Chinese social networking website

Kaixin001 (开心网 (Kāixīnwǎng, Happy Net)) is a social networking website launched in March 2008.

In 2015, Kaixin001 ranks as the 743rd most popular website in China and 7,277 overall according to Alexa Internet.

On 20 May 2009, Kaixin001 formally sued Qianxiang Group for unfair competition. Qianxiang Group runs one of China's popular social networks Renren. It purchased the kaixin.com domain and launched a Kaixin001 clone. This enables Renren to confuse users and attract some Kaixin001 potential users to the Kaixin.com clone. In October 2011, Kaixin001 won a victory. The Beijing Second Intermediate People's Court ordered Oak Pacific to cease all use of kaixin.com and pay 400,000 renminbi ($60,000) in damages. The other main competition for Kaixin001 is Weibo.com, a microblogging website with more than 250 million daily users and is owned by Sina.com.

==Applications==
Kaixin001 was one of the launchers of the social video games craze in China.

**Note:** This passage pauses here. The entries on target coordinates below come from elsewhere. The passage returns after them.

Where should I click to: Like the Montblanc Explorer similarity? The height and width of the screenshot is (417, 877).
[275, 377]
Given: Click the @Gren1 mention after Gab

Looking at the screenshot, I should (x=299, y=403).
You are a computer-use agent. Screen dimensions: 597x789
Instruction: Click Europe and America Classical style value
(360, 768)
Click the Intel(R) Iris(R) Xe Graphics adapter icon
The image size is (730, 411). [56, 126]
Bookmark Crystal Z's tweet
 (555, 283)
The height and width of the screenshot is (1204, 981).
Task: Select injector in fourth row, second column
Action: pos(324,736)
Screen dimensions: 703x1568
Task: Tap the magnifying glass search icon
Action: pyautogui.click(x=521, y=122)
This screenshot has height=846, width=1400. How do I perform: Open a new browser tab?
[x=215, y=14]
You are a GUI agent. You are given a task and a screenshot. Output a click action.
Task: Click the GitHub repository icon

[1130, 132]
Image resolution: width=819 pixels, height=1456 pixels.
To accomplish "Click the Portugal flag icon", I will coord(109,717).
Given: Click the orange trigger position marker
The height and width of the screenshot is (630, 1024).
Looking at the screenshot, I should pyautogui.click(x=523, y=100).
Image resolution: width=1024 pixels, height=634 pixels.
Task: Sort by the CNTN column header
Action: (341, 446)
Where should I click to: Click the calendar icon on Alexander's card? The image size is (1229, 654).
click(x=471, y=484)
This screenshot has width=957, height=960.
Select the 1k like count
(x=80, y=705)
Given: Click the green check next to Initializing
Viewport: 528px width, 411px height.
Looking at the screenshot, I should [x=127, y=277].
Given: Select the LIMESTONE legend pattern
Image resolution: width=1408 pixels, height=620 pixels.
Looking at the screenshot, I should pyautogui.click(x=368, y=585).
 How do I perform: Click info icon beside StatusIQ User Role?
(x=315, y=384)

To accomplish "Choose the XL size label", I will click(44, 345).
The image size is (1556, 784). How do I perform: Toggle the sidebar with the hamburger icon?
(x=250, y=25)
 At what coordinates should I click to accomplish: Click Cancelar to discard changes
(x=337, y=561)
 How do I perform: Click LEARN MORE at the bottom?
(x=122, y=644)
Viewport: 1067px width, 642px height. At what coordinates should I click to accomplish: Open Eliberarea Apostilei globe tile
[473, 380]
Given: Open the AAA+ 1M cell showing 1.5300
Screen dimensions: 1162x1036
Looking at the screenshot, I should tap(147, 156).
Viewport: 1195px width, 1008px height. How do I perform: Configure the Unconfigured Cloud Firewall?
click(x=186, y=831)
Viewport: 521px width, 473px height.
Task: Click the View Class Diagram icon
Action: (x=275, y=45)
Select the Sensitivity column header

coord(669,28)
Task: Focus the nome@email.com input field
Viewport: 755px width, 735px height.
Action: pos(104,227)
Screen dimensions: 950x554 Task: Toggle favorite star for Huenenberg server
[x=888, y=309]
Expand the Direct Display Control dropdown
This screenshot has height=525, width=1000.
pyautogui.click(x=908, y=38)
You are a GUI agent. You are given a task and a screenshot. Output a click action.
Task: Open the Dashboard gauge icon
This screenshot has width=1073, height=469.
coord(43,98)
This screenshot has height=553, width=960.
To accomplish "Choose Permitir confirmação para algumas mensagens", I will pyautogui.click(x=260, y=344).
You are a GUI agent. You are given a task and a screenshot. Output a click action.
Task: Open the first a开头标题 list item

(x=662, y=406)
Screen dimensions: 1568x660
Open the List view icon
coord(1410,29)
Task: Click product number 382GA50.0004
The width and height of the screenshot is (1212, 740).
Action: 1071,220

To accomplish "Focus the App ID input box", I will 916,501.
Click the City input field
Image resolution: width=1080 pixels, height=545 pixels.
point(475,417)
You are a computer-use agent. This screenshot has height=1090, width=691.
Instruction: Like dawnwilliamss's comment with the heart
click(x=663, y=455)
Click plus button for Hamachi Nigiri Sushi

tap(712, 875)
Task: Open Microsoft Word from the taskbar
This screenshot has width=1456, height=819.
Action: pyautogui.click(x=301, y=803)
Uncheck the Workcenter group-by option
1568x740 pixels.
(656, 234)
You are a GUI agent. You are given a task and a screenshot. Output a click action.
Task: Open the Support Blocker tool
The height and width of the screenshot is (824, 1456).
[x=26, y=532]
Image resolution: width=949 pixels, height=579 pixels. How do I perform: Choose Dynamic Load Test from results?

Some of these games include:
- Friends for Sale
- Parking Wars
- iLike
- Where I’ve Been

==Advertising Campaign==
Kaixin001 focused on advertisements planted into its products. Some of these cases made a such a success that many users were unaware it was even an advertisement. For example, in 2009 and 2010, players of Kaixin001's Happy Garden could plant seeds and squeeze juice for Lohas, a soft drink made by COFCO, China's biggest food manufacturer; the game also gave players the option to enter a lottery to win Lohas. Another example was that players of Happy Restaurant could earn virtual currency by hanging ads for companies on the walls of their virtual eateries. After meals, they can also hand out sticks of Wrigley's gum.

==Mobile Games==
After the Chinese internet company Tencent invested in Kaixin001 in 2011, Kaixin001 began to develop its own mobile games. By July 2014, Kaixin001 released 18 mobile games, the most successful one was named Clash of Three Kingdoms, a simulation mobile game. It also conducted international business, with its revenue from Korea and Taiwan at more than US$6 million per month.